* **Assignment**: Search the entries below for the line containing "Click the brown-haired"; from there to the end, return every line exactly and add nothing.

* **Data provided**:
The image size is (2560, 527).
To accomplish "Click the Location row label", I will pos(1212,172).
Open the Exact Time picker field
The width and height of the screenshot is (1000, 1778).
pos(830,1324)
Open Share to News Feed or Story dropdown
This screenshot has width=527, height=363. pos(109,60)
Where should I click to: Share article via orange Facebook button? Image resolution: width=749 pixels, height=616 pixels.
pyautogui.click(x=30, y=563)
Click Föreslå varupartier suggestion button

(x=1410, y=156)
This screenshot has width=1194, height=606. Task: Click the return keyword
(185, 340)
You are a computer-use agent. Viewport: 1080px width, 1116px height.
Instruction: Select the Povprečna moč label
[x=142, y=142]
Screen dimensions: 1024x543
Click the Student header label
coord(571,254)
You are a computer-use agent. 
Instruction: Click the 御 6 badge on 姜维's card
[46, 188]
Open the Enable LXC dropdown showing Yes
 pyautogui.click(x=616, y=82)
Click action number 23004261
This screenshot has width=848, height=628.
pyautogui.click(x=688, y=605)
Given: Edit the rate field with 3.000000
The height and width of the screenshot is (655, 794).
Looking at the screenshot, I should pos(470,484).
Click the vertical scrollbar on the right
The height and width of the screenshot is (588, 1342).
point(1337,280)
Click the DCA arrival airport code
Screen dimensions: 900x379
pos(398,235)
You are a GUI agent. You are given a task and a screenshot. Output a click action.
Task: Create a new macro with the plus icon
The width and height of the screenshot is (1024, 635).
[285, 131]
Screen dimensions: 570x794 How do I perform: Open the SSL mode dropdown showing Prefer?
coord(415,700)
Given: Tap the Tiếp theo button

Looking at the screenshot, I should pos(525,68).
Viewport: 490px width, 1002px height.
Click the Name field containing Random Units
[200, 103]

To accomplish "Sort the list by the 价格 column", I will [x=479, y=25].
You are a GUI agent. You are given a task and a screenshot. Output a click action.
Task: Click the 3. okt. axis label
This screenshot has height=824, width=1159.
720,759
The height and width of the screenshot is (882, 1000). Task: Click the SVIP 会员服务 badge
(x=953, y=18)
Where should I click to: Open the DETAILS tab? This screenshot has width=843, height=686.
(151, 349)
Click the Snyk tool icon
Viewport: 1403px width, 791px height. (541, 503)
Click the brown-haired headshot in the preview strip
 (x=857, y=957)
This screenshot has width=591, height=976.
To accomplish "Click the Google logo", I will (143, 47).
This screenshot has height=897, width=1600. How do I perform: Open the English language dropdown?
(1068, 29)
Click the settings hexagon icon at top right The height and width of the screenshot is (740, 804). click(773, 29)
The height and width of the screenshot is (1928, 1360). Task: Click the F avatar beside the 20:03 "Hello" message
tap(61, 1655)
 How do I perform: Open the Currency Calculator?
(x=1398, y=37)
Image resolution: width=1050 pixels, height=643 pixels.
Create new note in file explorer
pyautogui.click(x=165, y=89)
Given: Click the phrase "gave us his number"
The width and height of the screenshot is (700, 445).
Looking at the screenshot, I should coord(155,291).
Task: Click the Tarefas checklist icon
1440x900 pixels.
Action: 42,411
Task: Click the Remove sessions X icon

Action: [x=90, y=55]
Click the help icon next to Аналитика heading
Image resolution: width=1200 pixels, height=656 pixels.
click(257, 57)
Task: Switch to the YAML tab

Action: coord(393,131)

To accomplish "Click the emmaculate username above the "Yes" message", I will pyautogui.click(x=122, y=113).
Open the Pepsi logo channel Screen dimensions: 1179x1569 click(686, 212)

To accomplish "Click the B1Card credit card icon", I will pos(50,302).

* **Answer area**:
Click the brown-haired headshot in the preview strip
 (x=857, y=957)
This screenshot has width=591, height=976.
To accomplish "Click the Google logo", I will (143, 47).
This screenshot has height=897, width=1600. How do I perform: Open the English language dropdown?
(1068, 29)
Click the settings hexagon icon at top right The height and width of the screenshot is (740, 804). click(773, 29)
The height and width of the screenshot is (1928, 1360). Task: Click the F avatar beside the 20:03 "Hello" message
tap(61, 1655)
 How do I perform: Open the Currency Calculator?
(x=1398, y=37)
Image resolution: width=1050 pixels, height=643 pixels.
Create new note in file explorer
pyautogui.click(x=165, y=89)
Given: Click the phrase "gave us his number"
The width and height of the screenshot is (700, 445).
Looking at the screenshot, I should coord(155,291).
Task: Click the Tarefas checklist icon
1440x900 pixels.
Action: 42,411
Task: Click the Remove sessions X icon

Action: [x=90, y=55]
Click the help icon next to Аналитика heading
Image resolution: width=1200 pixels, height=656 pixels.
click(257, 57)
Task: Switch to the YAML tab

Action: coord(393,131)

To accomplish "Click the emmaculate username above the "Yes" message", I will pyautogui.click(x=122, y=113).
Open the Pepsi logo channel Screen dimensions: 1179x1569 click(686, 212)

To accomplish "Click the B1Card credit card icon", I will pos(50,302).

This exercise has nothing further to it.